Over the past ten trading sessions, we've dropped nearly 6% in the NYSE Composite Index. During that same period, the VIX has declined a bit more than 1%. I went back to the start of 2000 (N = 2012 trading days) and could not find a single other instance of a VIX dropping during a ten-day period in which stocks were down more than 5%. That suggests that the current action of the VIX truly is unique (which, of course, makes it difficult to interpret).

I went back to 2000 and identified all 10-day periods in which the NYSE Composite Index ($NYA) was down more than 4% and less than 7% (N = 110). The average VIX change during those periods was +26.6%. I then performed a median split, examining what happens ten days following relative small vs. relative large VIX moves during those falling periods in stocks.

When the VIX move was below average (N = 55), the next 10 days in $NYA averaged a loss of -.23% (23 up, 32 down). When the VIX move was above average (N = 55), the next 10 days in $NYA averaged a gain of .24% (31 up, 24 down).

What this suggests is that declines accompanied by relatively little fear have been more likely to continue their downward course than declines accompanied by a large expansion in the VIX. Note also, per my recent post, that we're also not seeing extreme levels of bearishness in the equity put/call ratio during the selling this week.

Is the market pricing in a Fed rescue? Is the market priced for perfection? These are the questions I'm mulling in light of the current action in the VIX.

RELEVANT POSTS:

How VIX and Put/Call Ratio are Related

The Volatility of the VIX
.

3 comments:

trndman said...

Quiet VIX equals Stealth Buying?

Using three indicators, On Balance Volume (OBV), Chaikin Oscillator, and MoneyFlow (MF), I have noticed significant divergences in a few products. Viewing weekly, daily, & 60min. charts of the Euro one can see the transformation of this disparity, price going up while indicators go down. Monday presented a 'gap up' (depending on your trade times), though the lid was maintained on OBV and Chaikin (daily charts). MF went into "overbot". Tuesday, 1/15, showed another push up in price only to follow with a drop in the 11am hour. Wednesday the 'truth', as I like to call it, was shown and the fruit to the indicators was produced with a nasty sell-off to the Euro.
Interestingly, a similar scenario is occuring with crude oil. Again, viewing the different time frames: weekly, daily, and 60 or 45min charts with the three indicators show parallel transformations to the Euro. MF typically sends the first flag, followed by the other two, OBV and Chaikin. Harmony must be sought when considering the different timeframes.
So what does this have to to with the VIX? Every morning for the past 4 weeks or so I wake up and I get a "morning call" from the OBV indicator. On the $INDU daily chart the message reads: "Bullish divergence - new low not confirmed". Upon further review I see OBV continuing to trend up as the index continues to fall. I term this situation as "convergence", rather than "divergence". Yesterday, MF moved into 'oversold' for $INDU daily. Some say that the Dow is the last to sell-off in the bear markets. Perhaps this concurs your view of the large caps not being pulled down as much in recent trading sessions? So, in view of expansion new 52-week lows vs. highs and decreasing A/D lines, along with a quiet VIX could "Stealth-Buying" be occuring?
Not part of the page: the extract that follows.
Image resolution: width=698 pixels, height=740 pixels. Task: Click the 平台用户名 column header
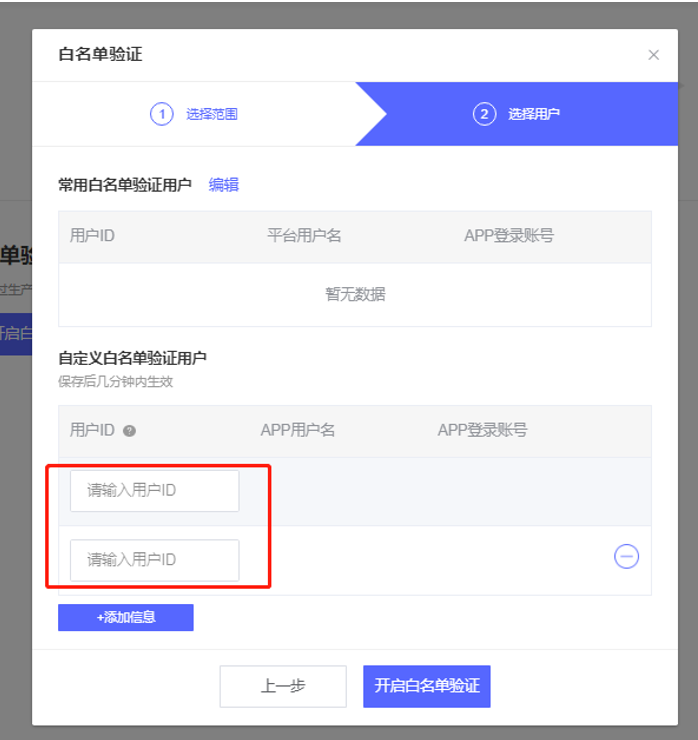pos(304,236)
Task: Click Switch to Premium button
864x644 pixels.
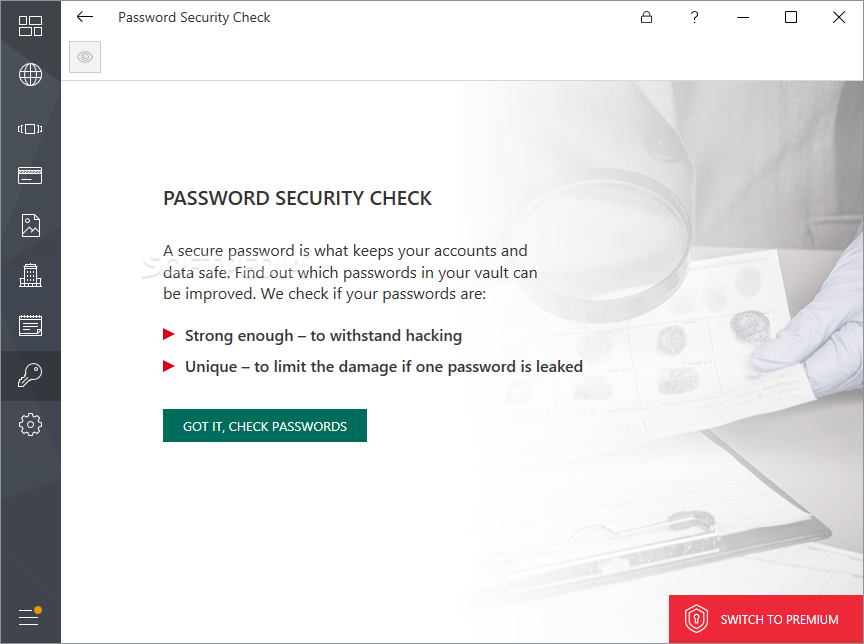Action: (766, 619)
Glen Bowman, Ph.D. said...

The higher the VIX, the higher UPSIDE potential (VIX is not simply an index of fear; it is also an index of greed).

A low VIX in a declining environment might suggest that the inevitable rally will not be that impressive, and that we may well be in a bear market, complete with lower highs and lower lows.

Brett Steenbarger, Ph.D. said...

Thanks for the excellent insight, Glen!